── Stored records ──

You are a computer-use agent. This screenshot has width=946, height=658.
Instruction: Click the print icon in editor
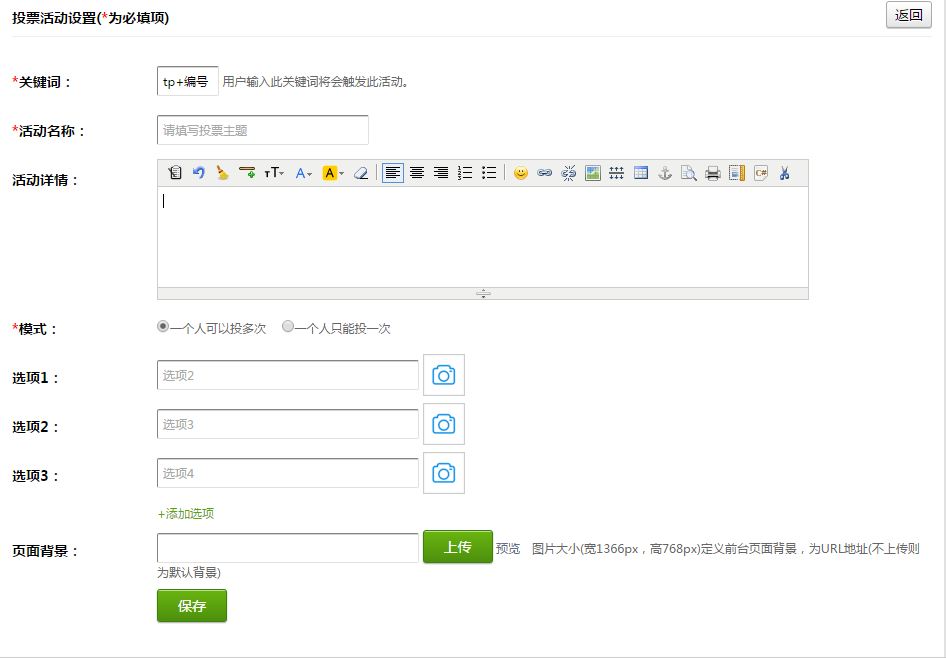tap(713, 173)
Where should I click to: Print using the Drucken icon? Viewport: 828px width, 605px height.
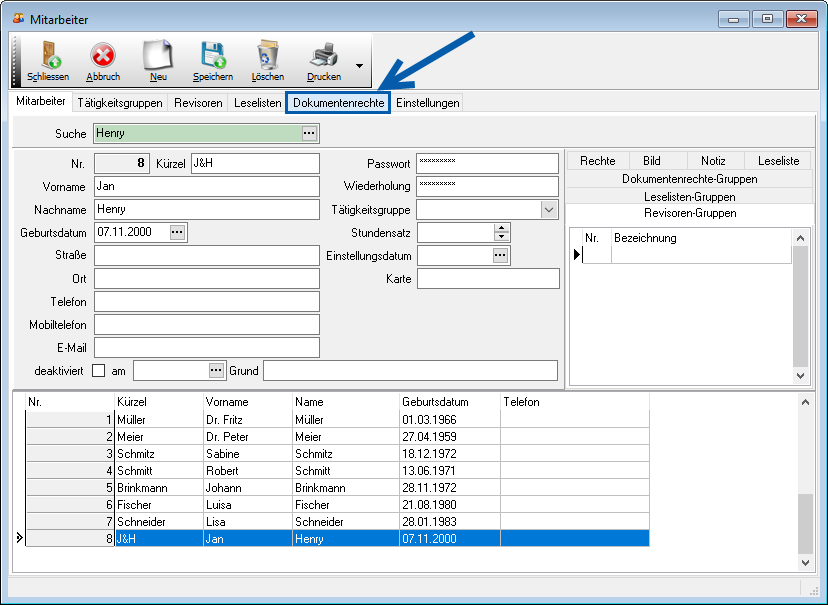click(x=323, y=60)
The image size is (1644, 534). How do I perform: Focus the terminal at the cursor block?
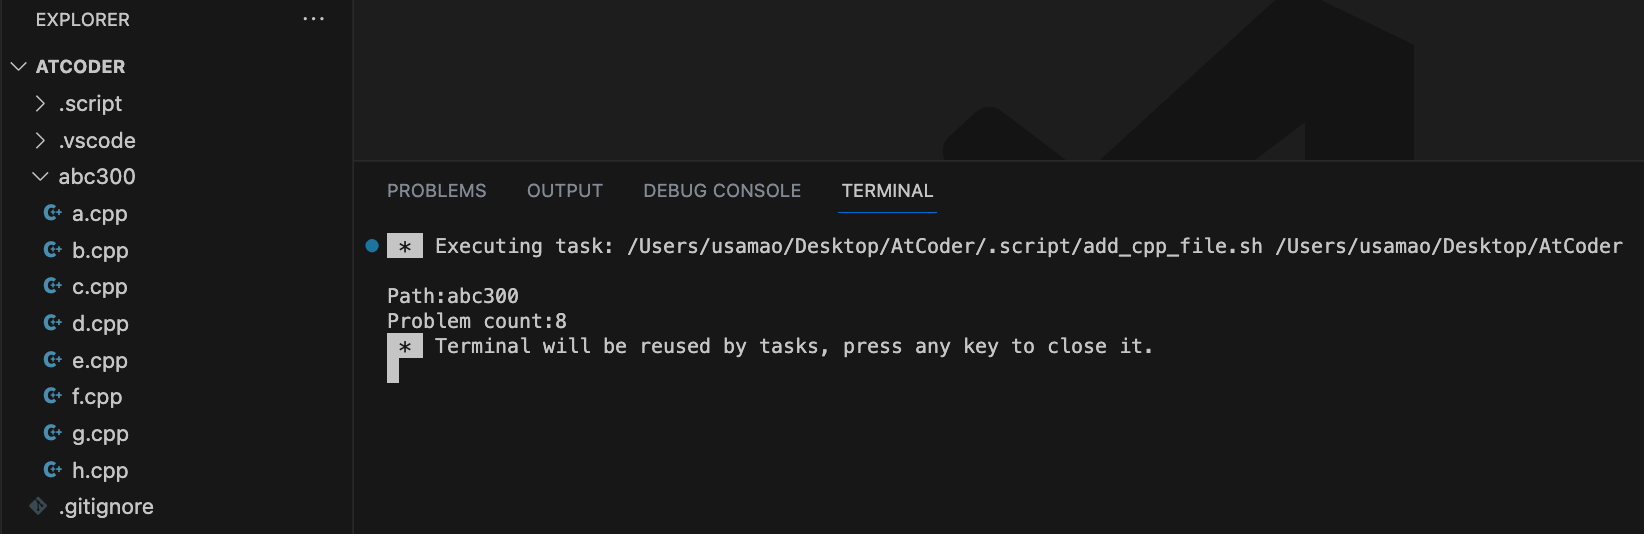(x=393, y=371)
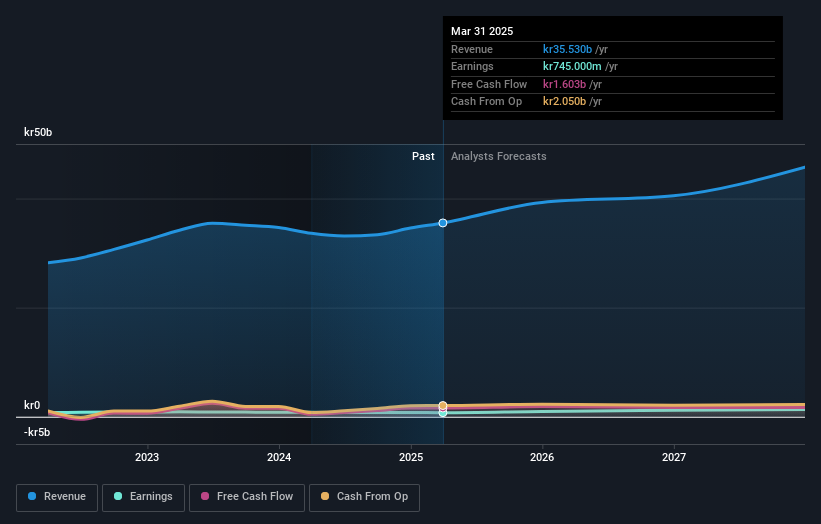This screenshot has width=821, height=524.
Task: Click the -kr5b y-axis label
Action: click(38, 432)
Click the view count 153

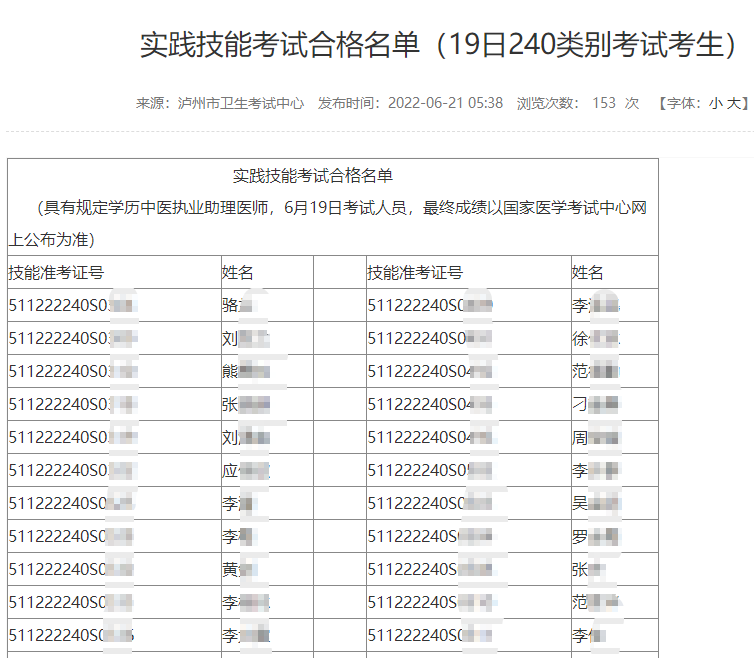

───

Exercise: Find every line in the records above that contains the word "icon", and copy each of those lines.

The solution:
Instruction: Click the print icon in editor
Where should I click to: Print using the Drucken icon? Viewport: 828px width, 605px height.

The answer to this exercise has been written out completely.